マスター『死にたくなかったらそのまま出て行くんだ。』

Мは、無言で動かずにいた。両手は下げたまま、敵意はないとの意思表示のつもりだった。

アーラ『みんな、落ち着いて。この人は大丈夫だと思うわ。』

マスター『アーラがそう言うなら…まあ、とりあえず話を聞こうか。』

М『ずいぶん信用されているんだな。子供なのに。』

アーラ『子供は余計よ。』Мの脛を蹴った…が。Мが脚を引いて空振りだった。

アーラ『ムカつく~!』

М『ワルい。助かったよ。実は………。』と博士を探している理由を話し始めた。それを黙って聞いていた村人たちやマスター、そしてアーラ。聞き終わると全員が銃を下ろした。
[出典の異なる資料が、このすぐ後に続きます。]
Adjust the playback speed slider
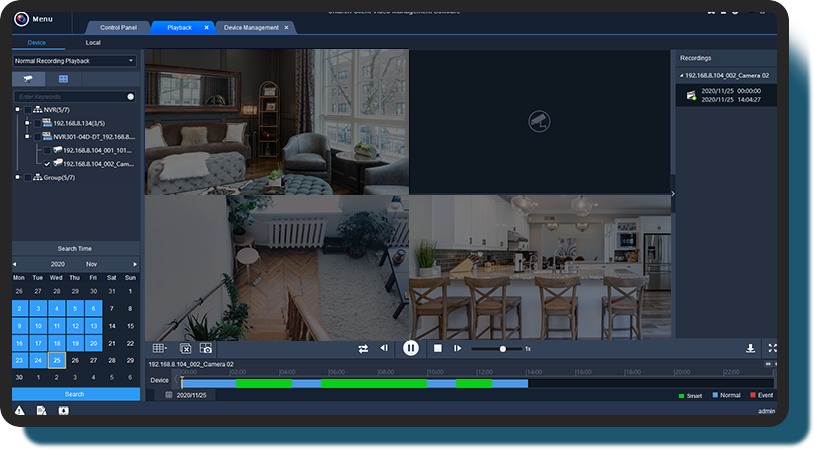 (502, 348)
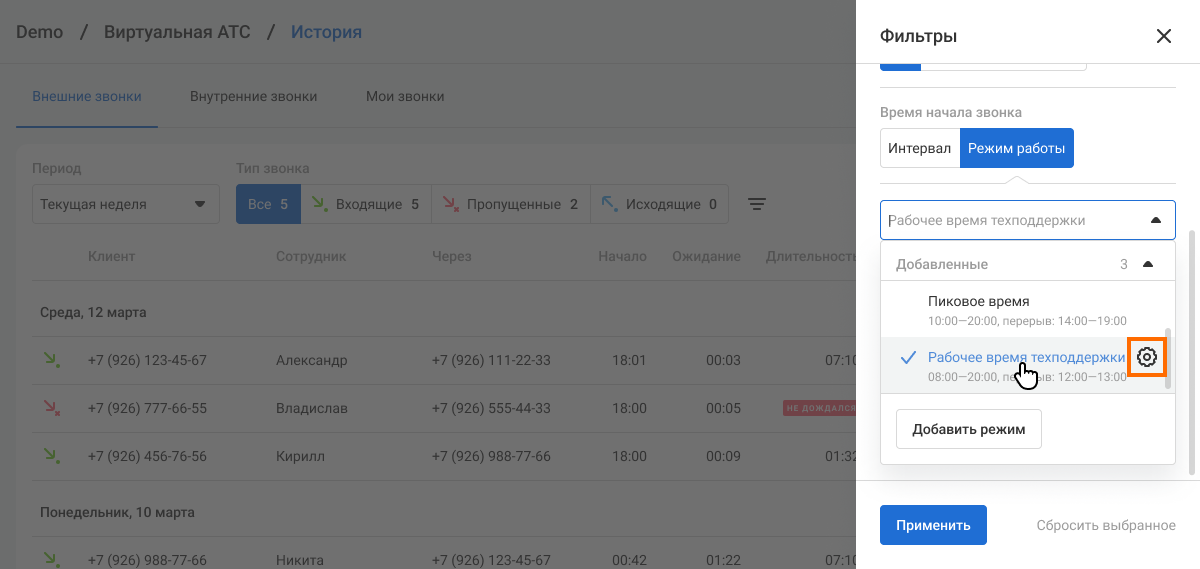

30代ぐらいの男『半分は信じてやるよ。』と言ったが、真顔だった。

М『それで、この旧ロシア領土にいるらしいと聞いているんだが、広すぎて全然分からない。もっと詳細な情報があればと思ってここに来たんだけど。あっ、サンドイッチとホットミルクを頼む。』

しばらく沈黙が流れたが

マスター『ウェン、お前何か知ってるか。ホットミルク!』苦笑いしている。

ウェン『1カ月ほど前にここから東に500km程行ったところに湖があるんだがその近くで目撃されたと聞いたかな。追われてるからもういないかもしれないけど、あそこには小屋もあるし、村ではないから地元の者じゃないと見逃される可能性が高いからもしかしたらまだいるかもしれないな。ホットミルクって…』こちらも苦笑いしている。

M『じゃあ、そこに行ってみるよ。』

アーラ『どうやって?移動手段は?』

Mは、無言で脚を叩いた。歩くという意味だ。

マスター『ほら、サンドイッチとホットミルクだ。アーラにもホットミルクだ。この男のおごりだ。』

アーラ『ありがとう。ホットココアミルクにしてちょうだい。』

マスター『道中ならず者がいると思うから、歩きは感心しないな。ホットココアミルクにしたぞ。』

M【東へ500kmなら座標設定してダイブで一瞬なんだが、なんて言えばいいんだ?】

アーラ『あー美味しい。玉子サンドもお願い。』

マスター『おごりだよな。』

M『………ああ。』換金率が分からないから若干不安だった。

M『ヒッチハイクしながら歩いて行くさ。お金はこれだけで足りるかな。』

マスター『ああ…十分だ。アーラ、玉子サンドだ。』

ウェン『いなくても恨むなよ。』

M『ありがとう。アーラもありがとう。』そう言って出て行こうとした。

アーラ『ご馳走様。あー美味しかった。私も帰る。M、元気でね。』

Mは、陽気な少女に出会えたことで気分が良かった。

アーラ『もう会うことはないし、最後に忠告よ。辛い時やどうしようもない時はね、故郷に帰るのがいいんだって。私も将来辛くなったらここに帰ってくるつもりよ。じゃあね。』手を振って行ってしまった。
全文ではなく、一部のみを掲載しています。